BAB 2 GANGGUAN CEMAS MENYELURUH
2.1 DEFINISI Gangguan cemas menyeluruh ( Generalised Anxiety Disorder, GAD ) merupakan kondisi gangguan yang ditandai dengan kecemasan dan kekhawatiran yang berlebihan dan tidak rasional bahkan terkadang tidak realistis terhadap berbagai peristiwa kehidupan seharihari. Kondisi ini dialami hampir sepanjang hari, berlangsung sekurangnya selama 6 bulan. Kecemasan yang dirasakan sulit untuk dikendalikan dan berhubungan dengan gejala-gejala somatik seperti ketegangan otot, irritabilitas, kesulitan tidur, dan kegelisahan, sehingga menyebabkan penderitaan yang jelas dan gangguan yang bermakna dalam fungsi sosial dan pekerjaan. 2.2 ETIOLOGI 2.2.1 TEORI BIOLOGI Area otak yang diduga terlibat pada timbulnya GAD adalah lobus oksipitalis yang mempunyai reseptor benzodiazepin tertinggi di otak. Basal ganglia, sistem limbik, dan korteks frontal juga dihipotesiskan terlibat pada etiologi timbulnya GAD. Pada pasien GAD juga ditemukan serotonergik yang abnormal. Neurotransmitter yang berkaitan dengan GAD adalah GABA, serotonin, norepinefrin, glutamat, dan kolesitokinin. Pemeriksaan PET ( Positron Emission Tomography ) pada pasien GAD ditemukan penurunan metabolisme di ganglia basal dan massa putih otak.

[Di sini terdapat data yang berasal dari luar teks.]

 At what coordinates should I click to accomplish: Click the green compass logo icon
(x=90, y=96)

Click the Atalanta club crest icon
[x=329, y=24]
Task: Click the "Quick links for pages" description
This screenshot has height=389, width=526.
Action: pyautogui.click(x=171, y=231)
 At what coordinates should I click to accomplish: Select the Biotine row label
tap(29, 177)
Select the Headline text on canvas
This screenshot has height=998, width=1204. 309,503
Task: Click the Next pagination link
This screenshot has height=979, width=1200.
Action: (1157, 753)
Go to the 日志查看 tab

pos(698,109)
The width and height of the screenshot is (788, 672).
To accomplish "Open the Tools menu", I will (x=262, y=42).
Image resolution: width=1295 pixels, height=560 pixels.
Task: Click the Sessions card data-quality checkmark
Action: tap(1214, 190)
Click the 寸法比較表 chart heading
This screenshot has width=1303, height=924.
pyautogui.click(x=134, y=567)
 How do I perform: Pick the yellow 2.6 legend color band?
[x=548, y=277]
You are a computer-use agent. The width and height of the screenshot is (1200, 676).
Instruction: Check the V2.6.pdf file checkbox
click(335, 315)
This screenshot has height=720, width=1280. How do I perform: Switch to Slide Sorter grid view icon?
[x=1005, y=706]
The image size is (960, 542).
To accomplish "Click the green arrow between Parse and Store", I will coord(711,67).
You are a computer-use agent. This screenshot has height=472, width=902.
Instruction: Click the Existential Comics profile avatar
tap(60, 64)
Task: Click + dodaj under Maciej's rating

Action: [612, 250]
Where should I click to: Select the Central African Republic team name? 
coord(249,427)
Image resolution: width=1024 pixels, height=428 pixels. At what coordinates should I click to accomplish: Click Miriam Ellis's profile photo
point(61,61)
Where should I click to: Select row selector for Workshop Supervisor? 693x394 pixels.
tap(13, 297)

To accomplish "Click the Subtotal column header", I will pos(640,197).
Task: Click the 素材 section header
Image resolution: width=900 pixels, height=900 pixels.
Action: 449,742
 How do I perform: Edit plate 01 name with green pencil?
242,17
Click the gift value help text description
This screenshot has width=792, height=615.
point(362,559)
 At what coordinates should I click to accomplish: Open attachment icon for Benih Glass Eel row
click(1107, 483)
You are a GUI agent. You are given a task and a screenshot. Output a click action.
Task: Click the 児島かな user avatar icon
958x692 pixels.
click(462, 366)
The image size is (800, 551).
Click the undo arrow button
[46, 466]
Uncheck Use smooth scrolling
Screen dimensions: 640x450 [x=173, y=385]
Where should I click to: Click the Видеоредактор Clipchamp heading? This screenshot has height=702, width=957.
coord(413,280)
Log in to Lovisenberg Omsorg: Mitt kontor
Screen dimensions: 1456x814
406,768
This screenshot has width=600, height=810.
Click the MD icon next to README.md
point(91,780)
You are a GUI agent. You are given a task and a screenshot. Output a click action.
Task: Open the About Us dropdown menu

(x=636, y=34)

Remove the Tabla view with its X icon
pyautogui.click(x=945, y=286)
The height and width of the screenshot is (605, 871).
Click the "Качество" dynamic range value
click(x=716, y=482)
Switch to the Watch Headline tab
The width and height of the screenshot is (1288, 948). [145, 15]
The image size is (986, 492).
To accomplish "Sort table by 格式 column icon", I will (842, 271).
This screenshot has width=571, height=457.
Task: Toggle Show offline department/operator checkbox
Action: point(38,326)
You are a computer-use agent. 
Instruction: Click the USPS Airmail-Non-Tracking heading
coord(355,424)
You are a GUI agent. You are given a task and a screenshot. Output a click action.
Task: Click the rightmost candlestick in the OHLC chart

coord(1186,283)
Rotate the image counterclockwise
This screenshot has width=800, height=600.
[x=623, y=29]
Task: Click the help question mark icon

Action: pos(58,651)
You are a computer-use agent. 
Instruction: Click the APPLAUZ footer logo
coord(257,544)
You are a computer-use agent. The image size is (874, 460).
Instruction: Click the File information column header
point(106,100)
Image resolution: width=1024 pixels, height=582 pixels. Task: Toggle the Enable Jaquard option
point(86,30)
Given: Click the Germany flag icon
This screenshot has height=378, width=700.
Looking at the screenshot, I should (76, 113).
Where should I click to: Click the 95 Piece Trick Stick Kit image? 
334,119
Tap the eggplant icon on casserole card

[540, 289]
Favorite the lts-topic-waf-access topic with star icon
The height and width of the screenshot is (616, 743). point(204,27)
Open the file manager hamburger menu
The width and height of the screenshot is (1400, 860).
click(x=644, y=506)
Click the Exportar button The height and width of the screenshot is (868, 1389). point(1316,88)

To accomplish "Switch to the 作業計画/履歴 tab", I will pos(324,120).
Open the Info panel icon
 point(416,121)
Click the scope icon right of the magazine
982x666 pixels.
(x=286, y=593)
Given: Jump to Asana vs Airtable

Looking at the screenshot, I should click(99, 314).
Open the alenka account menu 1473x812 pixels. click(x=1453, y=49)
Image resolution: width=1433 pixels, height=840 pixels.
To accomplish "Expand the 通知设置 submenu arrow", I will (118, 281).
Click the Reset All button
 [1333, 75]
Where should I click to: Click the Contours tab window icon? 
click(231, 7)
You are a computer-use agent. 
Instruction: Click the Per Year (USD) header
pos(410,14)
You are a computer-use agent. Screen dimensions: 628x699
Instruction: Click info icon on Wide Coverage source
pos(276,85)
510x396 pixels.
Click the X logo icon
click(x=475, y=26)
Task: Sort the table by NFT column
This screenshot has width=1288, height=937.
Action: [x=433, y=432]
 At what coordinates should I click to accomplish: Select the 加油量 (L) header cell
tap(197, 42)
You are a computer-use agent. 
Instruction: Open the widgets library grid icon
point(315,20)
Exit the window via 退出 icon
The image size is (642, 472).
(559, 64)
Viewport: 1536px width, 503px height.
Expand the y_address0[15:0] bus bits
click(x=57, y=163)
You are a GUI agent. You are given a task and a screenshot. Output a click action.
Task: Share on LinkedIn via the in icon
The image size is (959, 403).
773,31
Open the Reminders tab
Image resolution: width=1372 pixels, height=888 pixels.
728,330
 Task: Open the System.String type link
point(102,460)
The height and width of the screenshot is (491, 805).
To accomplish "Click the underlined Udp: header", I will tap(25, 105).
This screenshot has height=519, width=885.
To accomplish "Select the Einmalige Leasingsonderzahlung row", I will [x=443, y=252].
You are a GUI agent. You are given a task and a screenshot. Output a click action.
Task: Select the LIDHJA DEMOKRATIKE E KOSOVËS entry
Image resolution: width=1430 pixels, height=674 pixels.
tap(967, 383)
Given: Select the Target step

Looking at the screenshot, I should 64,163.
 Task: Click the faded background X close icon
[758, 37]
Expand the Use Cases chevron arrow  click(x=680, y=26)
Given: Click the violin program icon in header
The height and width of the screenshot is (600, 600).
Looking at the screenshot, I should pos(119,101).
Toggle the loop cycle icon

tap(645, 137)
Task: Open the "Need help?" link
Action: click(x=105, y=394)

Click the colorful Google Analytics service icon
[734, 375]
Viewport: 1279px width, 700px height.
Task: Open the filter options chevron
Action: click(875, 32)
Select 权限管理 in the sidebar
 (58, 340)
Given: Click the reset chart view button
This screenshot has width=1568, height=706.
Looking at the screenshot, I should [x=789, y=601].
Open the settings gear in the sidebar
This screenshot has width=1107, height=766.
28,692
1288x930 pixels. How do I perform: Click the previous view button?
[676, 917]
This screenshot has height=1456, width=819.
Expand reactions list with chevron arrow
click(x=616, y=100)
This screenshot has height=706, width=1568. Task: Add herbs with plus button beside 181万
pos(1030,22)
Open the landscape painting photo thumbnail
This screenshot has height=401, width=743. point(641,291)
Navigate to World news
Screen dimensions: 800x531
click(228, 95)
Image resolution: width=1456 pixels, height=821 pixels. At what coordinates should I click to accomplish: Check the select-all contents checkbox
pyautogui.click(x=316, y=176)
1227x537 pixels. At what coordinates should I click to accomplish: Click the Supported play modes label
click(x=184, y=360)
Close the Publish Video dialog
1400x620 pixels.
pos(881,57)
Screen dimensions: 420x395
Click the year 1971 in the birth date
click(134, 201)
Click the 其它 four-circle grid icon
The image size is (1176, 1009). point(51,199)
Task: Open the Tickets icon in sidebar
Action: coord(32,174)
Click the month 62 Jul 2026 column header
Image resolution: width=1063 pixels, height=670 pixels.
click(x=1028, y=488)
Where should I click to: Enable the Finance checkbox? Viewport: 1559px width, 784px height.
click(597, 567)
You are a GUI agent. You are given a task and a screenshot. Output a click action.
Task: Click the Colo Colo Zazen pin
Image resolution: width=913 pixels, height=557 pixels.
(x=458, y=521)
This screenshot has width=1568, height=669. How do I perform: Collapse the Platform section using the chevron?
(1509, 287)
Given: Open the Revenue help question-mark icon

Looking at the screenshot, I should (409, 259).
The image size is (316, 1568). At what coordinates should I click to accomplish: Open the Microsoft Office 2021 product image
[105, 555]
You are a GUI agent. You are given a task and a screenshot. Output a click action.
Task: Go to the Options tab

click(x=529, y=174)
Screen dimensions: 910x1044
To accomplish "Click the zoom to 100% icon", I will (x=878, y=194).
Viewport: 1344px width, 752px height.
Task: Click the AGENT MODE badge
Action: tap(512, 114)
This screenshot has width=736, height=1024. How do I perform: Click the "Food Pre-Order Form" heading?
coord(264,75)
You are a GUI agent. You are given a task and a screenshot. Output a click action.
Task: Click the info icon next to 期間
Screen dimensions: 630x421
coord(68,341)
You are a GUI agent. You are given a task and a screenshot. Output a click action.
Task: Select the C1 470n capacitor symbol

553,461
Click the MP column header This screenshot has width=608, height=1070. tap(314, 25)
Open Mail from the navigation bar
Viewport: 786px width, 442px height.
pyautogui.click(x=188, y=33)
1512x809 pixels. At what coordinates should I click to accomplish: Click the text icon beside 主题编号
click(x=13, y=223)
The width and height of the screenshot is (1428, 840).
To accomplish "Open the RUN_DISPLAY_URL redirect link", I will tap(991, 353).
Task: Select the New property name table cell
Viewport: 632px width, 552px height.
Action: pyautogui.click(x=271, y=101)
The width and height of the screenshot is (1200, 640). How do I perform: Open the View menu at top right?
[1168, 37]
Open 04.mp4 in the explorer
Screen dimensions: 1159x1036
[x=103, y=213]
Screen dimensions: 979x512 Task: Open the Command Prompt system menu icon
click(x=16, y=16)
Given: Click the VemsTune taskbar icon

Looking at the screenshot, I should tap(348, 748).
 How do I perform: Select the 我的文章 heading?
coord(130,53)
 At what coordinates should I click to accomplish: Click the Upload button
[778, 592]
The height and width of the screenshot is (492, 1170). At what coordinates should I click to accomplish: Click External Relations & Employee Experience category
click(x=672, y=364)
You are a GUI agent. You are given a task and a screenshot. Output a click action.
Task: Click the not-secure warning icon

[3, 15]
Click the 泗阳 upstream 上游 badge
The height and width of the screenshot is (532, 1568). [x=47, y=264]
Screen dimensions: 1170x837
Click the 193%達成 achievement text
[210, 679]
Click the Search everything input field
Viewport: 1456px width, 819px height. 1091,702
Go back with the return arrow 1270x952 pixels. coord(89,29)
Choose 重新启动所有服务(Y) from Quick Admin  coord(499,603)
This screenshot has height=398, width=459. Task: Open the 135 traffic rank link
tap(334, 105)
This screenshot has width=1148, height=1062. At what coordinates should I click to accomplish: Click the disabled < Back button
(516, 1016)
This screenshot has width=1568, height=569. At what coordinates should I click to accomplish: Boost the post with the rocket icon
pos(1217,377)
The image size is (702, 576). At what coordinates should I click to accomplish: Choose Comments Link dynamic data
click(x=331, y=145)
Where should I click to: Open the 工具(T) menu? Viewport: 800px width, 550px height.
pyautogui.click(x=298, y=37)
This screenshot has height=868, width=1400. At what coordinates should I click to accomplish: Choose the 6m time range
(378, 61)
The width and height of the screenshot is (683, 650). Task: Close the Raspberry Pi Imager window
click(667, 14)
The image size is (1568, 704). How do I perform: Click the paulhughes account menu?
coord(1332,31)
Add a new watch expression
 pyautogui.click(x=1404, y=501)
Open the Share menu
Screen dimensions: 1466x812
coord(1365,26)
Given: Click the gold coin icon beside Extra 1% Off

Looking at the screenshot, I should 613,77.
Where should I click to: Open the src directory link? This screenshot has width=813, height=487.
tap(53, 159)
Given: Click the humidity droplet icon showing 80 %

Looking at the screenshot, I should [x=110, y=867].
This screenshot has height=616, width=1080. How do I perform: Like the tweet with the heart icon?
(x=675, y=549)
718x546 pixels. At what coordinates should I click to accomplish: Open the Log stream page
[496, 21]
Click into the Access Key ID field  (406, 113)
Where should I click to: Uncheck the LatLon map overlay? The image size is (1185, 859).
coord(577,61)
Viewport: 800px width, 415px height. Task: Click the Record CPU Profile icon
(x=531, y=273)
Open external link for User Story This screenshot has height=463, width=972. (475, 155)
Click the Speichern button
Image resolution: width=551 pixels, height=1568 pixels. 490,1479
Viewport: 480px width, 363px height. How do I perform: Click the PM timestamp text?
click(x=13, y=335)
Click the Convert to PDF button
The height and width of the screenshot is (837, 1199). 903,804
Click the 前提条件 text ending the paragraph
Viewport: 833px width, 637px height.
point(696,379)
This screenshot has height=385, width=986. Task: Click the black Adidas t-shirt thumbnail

2.2.2 TEORI GENETIK Pada sebuah studi didapatkan bahwa terdapat hubungan genetik pasien GAD dan Gangguan Depresi Mayor pada pasien wanita. Sekitar 25% dari keluarga tingkat pertama penderita GAD juga menderita gangguan yang sama. Sedangkan penelitian pada pasangan kembar didapatkan angka 50% pada kembar monozigotik dan 15% pada kembar dizigotik. 2.2.3 TEORI PSIKOANALITIK Teori psikoanalitik menghipnotesiskan bahwa anxietas adalah gejala dari konflik bawah sadar yang tidak terselesaikan. Pada tingkat yang paling primitif anxietas dihubungkan dengan perpisahahan dengan objek cinta. Pada tingkat yang lebih matang lagi anxietas dihubungkan dengan kehilangan cinta dari objek yang penting. Anxietas kastrasi berhubungan dengan fase oedipal sedangkan anxietas superego merupakan ketakutan seseorang untuk mengecewakan nilai dan pandangannya sendiri.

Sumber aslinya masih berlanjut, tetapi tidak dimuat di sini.